▶ _Action item_:
From the first line to the last, retype the listing without any alteration.

** Opening Excerpted data block **

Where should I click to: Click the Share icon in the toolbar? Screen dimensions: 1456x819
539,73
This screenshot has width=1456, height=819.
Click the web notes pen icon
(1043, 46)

** Closing Excerpted data block **

▶ _Completed exercise_:
Where should I click to: Click the Share icon in the toolbar? Screen dimensions: 1456x819
539,73
This screenshot has width=1456, height=819.
Click the web notes pen icon
(1043, 46)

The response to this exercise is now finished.